It’s been over a decade since Tarell Alvin McCraney’s The Brothers Size was first staged at the Young Vic. It was a delight then and is a delight now. Since then he’s won an Oscar for Moonlight, and the return of Bijan Sheibani’s production allows for a renewed appreciation of the richness of McCraney’s writing and the elegant economy of his storytelling.
Ogun and Oshoosi Size are brothers. Ogun is the older of the two. He spends his days looking up at the underside of cars. He’s serious-minded and a hard worker – he’s had to be since the death of their mother means that he’s had to raise Oshoosi himself.
Oshoosi, meanwhile, is puppyish, playful, and never happier than when singing. But following a spell in prison he doesn’t sing as much as he used to – he doesn’t smile as much either.
Ogun does everything he can to help his brother get back on his feet. He tries to set him up in a job in the garage where he works. But the past is a difficult thing from which to escape. It follows Oshoosi in the form of his old Creole cellmate, Elegba, a man who is as seductive as he is disruptive.

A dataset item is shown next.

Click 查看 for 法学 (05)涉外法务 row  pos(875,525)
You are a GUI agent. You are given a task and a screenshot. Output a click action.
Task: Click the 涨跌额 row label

Sheibani recently directed Barber Shop Chronicles for the National Theatre, Inua Ellams’ majestic exploration of black masculinity. In both that production and this one, he’s worked with movement director Aline David. Dance is central to the feel of both pieces and plays a key role in the brothers’ relationship with one another – the affection and frustration they feel towards one another, and the often complex intermingling of the two, is told through their bodies as much as through their words.
In other ways, this is a minimal production, staged in the round on naked stage without props. At the play’s start a circle is chalked on the floor and, within this circle, the actors scatter handfuls of red powder that slowly stains their clothes and skin crimson.
There’s a sibling electricity between Sope Dirisu’s oak-like Ogun and recent LAMDA graduate Jonathan Ajayi’s Oshoosi. Along with Anthony Welsh, returning to the role of Elegba, they clearly relish McCraney’s language, the Louisiana ripple and roll of his lines, and the way the characters announce their actions before they perform them. When Ogun wakes up, he says “Ogun wakes up,” then mimes waking up.
And there can be few more blissful things in theatre right now than the moment where the brothers team up to sing Otis Redding’s Try a Little Tenderness. The choice of song is a fitting one. As in Moonlight (based on his script In Moonlight Black Boys Look Blue) tenderness flows through McCraney’s play. It’s a wonderfully warm piece of writing, full to the brim with love and the pain that comes with love, brotherly love and love between brothers.